Ron Ross, the owner of four Wendy’s stores in the Los Angeles area, is adamant about what will happen at his restaurants now that Gov. Gavin Newsom has signed AB 257 into law.
“I think you will see the average (fast food) meal going up by $2,” Ross said.
“We’ll adjust,” he added. “We’ll cut back on our staff. So, less people will make the same hours, we’ll employ less people and raise prices. It’s either that or go out of business.”
The new state law, signed by Newsom on Labor Day, will create a 10-member panel to impose new rules on quick service restaurants.
The panel could force restaurant operators to set wages, schedules and work rules, among other things. The council’s orders would apply to restaurants in the state that are part of a set of fast-food chains consisting of 100 or more establishments nationally that share a common brand.
The council can raise the minimum wage to as high as $22 an hour starting next year and then increase it by the consumer price index or up to 3.5%.
The Stop AB 257 campaign, founded by the California Restaurant Association and International Franchise Association, said in a statement that by making AB 257 law, Newsom has targeted one slice of California’s small businesses and consumers who rely on counter service restaurants to feed their families.
“As individual employers and neighborhood restaurants across the state, we will use every tool at our disposal to protect our consumers, workers, and other job providers from the pain and havoc that will result from enacting this bill,” the group said in the statement.
Ross, who has been a Wendy’s franchisee for over 30 years and has restaurant locations in Woodland Hills, Monrovia, Pico Rivera and Southgate, said that maybe the panel won’t raise fast-food workers’ pay to $22 an hour and instead gradually increase it.

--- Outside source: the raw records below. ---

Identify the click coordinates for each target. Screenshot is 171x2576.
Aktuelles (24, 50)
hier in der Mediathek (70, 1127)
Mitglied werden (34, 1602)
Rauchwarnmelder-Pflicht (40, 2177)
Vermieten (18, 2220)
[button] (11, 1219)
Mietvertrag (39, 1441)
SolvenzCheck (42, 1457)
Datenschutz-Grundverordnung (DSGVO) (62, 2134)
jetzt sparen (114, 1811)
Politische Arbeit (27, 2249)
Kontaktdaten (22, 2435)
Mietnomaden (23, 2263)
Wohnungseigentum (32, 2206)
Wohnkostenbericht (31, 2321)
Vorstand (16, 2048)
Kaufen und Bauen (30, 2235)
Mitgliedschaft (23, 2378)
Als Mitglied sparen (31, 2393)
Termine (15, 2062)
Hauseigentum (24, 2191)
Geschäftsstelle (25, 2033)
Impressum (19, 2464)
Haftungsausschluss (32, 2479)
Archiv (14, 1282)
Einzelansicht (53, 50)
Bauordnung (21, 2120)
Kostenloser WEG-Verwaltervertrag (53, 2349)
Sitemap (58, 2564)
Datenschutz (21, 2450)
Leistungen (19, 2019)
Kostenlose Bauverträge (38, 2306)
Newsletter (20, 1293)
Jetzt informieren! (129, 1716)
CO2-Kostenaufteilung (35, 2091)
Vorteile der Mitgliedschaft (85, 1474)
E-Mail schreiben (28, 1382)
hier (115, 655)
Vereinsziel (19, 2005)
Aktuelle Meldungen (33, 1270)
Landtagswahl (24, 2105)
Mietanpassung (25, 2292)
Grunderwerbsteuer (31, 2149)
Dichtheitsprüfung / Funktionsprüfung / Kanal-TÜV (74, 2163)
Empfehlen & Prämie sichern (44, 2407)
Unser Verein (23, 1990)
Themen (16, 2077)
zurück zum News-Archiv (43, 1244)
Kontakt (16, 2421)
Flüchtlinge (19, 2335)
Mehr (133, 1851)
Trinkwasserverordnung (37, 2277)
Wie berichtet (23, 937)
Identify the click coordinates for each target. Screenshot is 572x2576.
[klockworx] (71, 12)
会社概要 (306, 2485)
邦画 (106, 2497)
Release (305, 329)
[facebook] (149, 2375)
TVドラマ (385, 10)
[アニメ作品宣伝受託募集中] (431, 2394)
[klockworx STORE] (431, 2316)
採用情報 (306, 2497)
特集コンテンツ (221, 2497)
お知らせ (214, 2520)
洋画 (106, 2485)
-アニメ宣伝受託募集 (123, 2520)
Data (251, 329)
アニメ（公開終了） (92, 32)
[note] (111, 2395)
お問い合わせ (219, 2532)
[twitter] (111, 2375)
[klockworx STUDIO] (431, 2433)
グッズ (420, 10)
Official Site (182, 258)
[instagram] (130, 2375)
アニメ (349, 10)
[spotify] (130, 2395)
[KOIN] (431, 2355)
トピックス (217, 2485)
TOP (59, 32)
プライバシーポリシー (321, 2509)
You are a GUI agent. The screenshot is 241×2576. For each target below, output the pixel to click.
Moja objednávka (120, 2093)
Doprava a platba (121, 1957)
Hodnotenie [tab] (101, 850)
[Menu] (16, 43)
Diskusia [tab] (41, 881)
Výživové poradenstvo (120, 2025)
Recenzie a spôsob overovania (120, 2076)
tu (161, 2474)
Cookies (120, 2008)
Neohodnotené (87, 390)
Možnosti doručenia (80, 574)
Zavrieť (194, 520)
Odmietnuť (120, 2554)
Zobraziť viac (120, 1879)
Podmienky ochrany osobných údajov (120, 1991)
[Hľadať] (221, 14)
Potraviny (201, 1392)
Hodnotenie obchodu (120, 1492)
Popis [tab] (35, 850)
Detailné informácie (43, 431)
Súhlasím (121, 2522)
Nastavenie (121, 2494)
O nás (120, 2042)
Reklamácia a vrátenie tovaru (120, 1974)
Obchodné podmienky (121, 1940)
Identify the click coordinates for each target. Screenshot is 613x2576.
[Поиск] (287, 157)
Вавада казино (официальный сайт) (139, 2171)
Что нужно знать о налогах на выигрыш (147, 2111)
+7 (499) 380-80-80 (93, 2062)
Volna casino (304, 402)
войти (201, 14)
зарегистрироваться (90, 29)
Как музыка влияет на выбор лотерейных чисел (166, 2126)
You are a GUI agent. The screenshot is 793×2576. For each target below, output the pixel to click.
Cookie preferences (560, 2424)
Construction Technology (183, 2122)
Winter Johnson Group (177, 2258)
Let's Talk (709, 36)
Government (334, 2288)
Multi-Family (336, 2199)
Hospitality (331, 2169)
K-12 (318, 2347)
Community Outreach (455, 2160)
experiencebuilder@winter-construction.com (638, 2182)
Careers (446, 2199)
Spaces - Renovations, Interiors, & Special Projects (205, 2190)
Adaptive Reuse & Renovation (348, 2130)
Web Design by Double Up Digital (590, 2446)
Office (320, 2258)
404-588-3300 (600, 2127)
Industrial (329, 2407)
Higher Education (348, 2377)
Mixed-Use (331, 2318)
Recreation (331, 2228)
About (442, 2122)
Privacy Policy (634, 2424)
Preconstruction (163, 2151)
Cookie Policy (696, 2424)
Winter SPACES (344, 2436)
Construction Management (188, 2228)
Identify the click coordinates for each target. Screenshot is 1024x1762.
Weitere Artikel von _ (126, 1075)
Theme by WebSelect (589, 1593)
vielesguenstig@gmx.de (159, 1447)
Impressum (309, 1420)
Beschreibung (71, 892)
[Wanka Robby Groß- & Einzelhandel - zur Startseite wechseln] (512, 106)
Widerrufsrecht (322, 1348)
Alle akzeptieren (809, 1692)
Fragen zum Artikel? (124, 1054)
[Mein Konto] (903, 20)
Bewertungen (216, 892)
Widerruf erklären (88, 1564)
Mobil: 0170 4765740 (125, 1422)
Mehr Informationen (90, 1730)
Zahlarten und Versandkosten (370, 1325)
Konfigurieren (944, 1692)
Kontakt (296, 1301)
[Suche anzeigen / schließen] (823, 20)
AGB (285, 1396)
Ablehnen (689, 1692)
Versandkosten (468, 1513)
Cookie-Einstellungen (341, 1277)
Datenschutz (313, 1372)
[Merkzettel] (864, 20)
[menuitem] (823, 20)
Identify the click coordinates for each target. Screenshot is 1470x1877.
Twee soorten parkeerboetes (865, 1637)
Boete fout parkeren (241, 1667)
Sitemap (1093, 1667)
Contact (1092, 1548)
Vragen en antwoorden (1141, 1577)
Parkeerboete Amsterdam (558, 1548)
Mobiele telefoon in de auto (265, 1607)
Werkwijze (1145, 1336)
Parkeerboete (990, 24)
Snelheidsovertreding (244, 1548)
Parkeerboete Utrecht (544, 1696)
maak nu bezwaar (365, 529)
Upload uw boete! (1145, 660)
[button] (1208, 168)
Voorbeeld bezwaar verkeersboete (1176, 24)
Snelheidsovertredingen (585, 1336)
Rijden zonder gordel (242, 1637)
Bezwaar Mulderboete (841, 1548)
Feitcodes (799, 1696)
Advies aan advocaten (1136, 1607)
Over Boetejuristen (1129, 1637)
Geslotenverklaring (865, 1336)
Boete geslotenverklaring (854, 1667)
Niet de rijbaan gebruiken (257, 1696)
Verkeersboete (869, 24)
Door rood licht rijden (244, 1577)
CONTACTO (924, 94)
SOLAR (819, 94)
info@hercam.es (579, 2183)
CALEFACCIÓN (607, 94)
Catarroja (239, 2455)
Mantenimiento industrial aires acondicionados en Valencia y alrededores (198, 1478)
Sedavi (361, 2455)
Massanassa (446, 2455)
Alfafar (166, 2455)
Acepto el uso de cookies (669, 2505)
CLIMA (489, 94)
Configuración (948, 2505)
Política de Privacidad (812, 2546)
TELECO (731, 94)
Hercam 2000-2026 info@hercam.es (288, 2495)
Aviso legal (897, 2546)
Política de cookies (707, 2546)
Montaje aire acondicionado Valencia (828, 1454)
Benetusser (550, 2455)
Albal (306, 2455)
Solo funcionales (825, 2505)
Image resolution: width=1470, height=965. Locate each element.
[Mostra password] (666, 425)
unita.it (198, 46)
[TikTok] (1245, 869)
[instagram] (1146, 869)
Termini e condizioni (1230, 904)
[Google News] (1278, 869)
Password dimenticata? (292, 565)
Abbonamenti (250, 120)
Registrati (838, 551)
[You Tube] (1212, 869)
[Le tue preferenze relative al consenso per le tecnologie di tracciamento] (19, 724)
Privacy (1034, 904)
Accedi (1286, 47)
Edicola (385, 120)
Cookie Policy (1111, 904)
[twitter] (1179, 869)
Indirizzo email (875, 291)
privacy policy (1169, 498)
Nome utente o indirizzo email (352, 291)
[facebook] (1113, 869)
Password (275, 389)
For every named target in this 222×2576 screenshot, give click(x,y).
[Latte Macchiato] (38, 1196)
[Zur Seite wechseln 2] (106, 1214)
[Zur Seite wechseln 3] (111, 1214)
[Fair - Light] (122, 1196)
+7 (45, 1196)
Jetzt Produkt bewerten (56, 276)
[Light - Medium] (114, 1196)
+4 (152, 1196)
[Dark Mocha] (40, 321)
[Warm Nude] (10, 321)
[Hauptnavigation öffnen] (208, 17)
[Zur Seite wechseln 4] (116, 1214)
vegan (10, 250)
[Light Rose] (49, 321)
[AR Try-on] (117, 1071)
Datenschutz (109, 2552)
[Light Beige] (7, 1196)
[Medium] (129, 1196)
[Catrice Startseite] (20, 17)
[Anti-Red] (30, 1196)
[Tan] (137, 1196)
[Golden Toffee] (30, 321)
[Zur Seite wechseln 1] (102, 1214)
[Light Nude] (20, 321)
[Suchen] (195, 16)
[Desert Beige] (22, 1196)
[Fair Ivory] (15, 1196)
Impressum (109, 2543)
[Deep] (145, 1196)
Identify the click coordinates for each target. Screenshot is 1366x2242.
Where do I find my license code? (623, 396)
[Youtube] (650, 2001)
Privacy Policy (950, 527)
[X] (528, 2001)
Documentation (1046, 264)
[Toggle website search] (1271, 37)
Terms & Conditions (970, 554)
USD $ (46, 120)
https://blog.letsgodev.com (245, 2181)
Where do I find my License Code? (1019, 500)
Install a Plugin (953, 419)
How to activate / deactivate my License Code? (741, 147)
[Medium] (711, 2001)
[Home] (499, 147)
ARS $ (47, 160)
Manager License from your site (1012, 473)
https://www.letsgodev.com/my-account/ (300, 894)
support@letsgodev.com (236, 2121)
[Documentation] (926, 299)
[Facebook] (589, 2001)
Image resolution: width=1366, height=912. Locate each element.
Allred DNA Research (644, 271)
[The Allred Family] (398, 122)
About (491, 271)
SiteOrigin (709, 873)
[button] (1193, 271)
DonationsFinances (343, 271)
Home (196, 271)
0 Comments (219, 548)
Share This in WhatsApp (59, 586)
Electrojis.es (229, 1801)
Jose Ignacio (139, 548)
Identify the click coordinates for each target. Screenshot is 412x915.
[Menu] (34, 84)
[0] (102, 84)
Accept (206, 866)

“I find it amazing that they already had a number ($22) in mind before the bill was passed,” Ross said.
At $22 an hour, an employee would make about $45,760 in gross wages a year. That is a lot for what Ross describes as a first job. The people who get take those jobs are generally unskilled and not raising a family or buying a million-dollar home, he added.
“Well, go back to the days of (Wendy’s founder) Dave Thomas and it was a starting wage and a starting job to learn some responsibility,” Ross said. “Now we are chasing some livable wage, I guess.”
But if there is a silver lining in the bill becoming law, it is that it will be easier to hire employees, Ross said.
“You can’t go to full service and make that kind of money. You can’t go to Macy’s and make that kind of money. You can’t go to Home Depot and make that kind of money,” he added.